So, Iowa. Romney beat Santorum by eight votes out of sixty thousand cast for the two of them. Eight votes. He spent millions of dollars and barely won against a guy who was underfinanced and a big underdog only a few days ago. And he didn’t do any better yesterday than he did four years ago.
How come? Romney inspires no passion, but in a field of men (Bachmann wasn’t a factor) who can best be described as way out in right-wing wingnut field, he looks most electable. Iowans who bothered with the caucus couldn’t make up their mind: elect a hypocrite they don’t really trust or a religious zealot they don’t think is electable. Romney is most likely to be the Republican candidate going into the election.

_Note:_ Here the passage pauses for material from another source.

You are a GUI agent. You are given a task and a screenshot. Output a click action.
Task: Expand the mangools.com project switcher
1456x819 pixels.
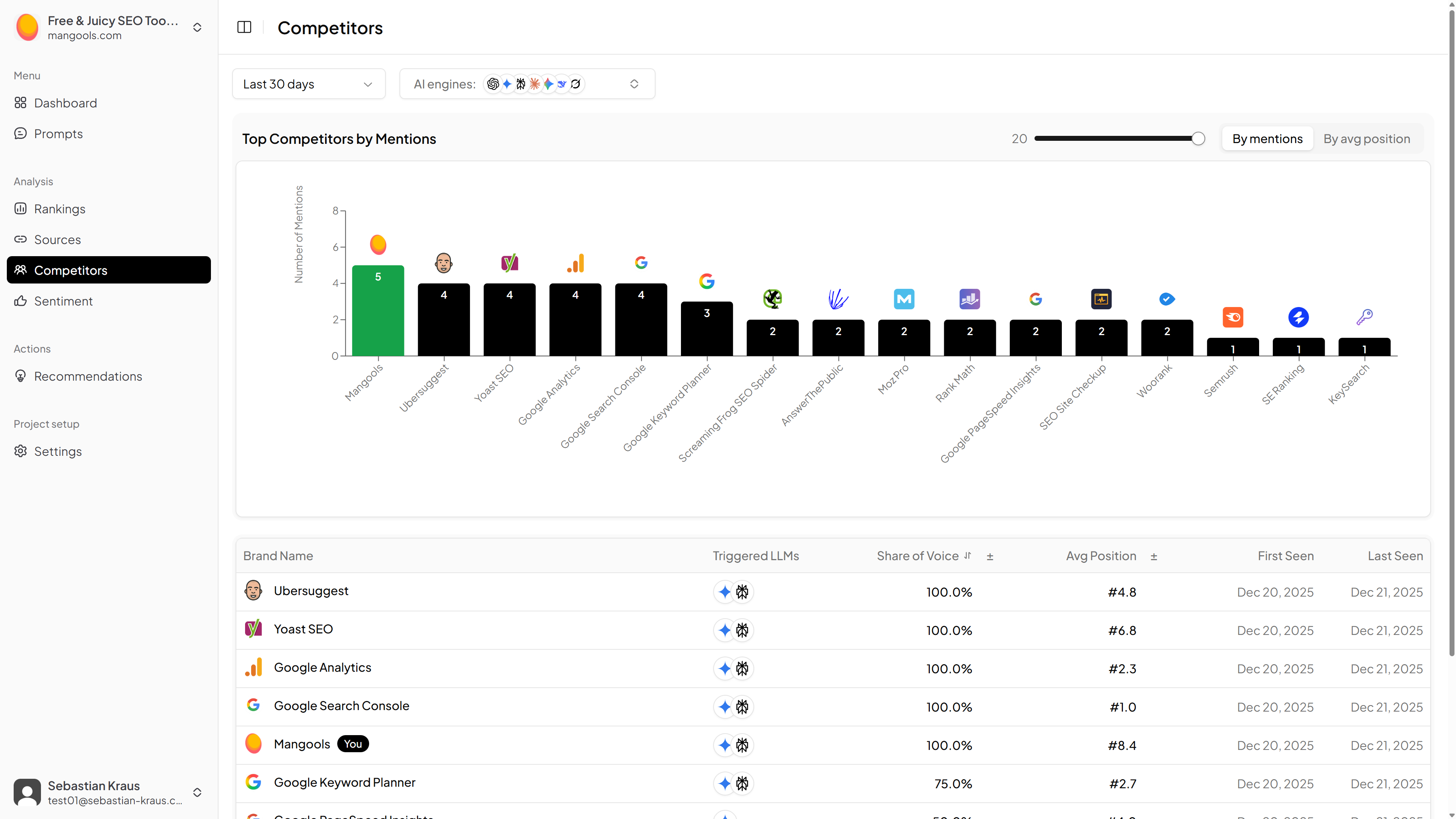(x=197, y=27)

As for the rest of the crowd, only Ron Paul may have survived to move on, but some of his views are too extreme even for Republicans, although some of his views may well appeal to the factions on the left. But he is not going to overcome his history of brutal racist and anti-gay commentary published under his aegis.
Rick Perry is crawling back to Texas and hopefully we won’t have to listen to any more of his nonsense. Perhaps he would have better luck running for Pope, an office from which he can pontificate on his delusional religious beliefs as much as he wants.
As for Bachmann, perhaps now she can get the help she needs, though that may well require a long period of institutionalization somewhere other than in Congress.
But what of Romney, a golden boy in his own mind? One might suspect that he will crow about his win, but please, eight votes out of sixty thousand? Hardly a rousing margin. In fact his ‘win’ can hardly be considered a win at all, considering the money he put in, and his mawkish speechifying that often included reciting the lyrics to so-called patriotic songs. At least he had the good grace not to sing. And if he should go on to win the nomination, he’s not going to be able to continue pushing his line of lies that Obama is the chief architect of the financial crisis: the facts don’t support that line, and if he pursues it, Obama’s crew will hang Bush, Iraq, and Afghanistan around Romney’s scrawny Republican neck. Nor can he escape his part in the predations of Bain Capital: it’s hard to claim that you can create jobs when you destroyed companies and threw people out on the street and pocketed the profit from doing so.
The big question about the election isn’t whether the Republicans can depose Obama, which comprises their whole program, but whether Obama can overcome what he’s done to destroy his own base over the last three years. It’s hard to get excited about a guy who has done everything he could to disappoint the people who supported him so passionately in 2008.
We can expect Romney to push all the emotional buttons of patriotism, god, country, god, faith, religion, god, patriotism, enemies abroad, traitors at home, and so on ad nauseam, because that’s what Republicans are good at. They can’t govern worth a damn, but they sure can make you think you’d like to have a beer with them, or kick the living crap out of them. Obama can push the same buttons and he can refute, on the facts, Romney’s charges about the economy. They’ll go back and forth until November. November! Crap.
When you get right down to it the real question is whether the country can stand ten more months of bullshit from both sides without everyone’s head exploding. Two men who can’t be trusted butting heads for ten months. It may be enough to get everyone to throw out their televisions and go back to reading books. Not a bad outcome actually.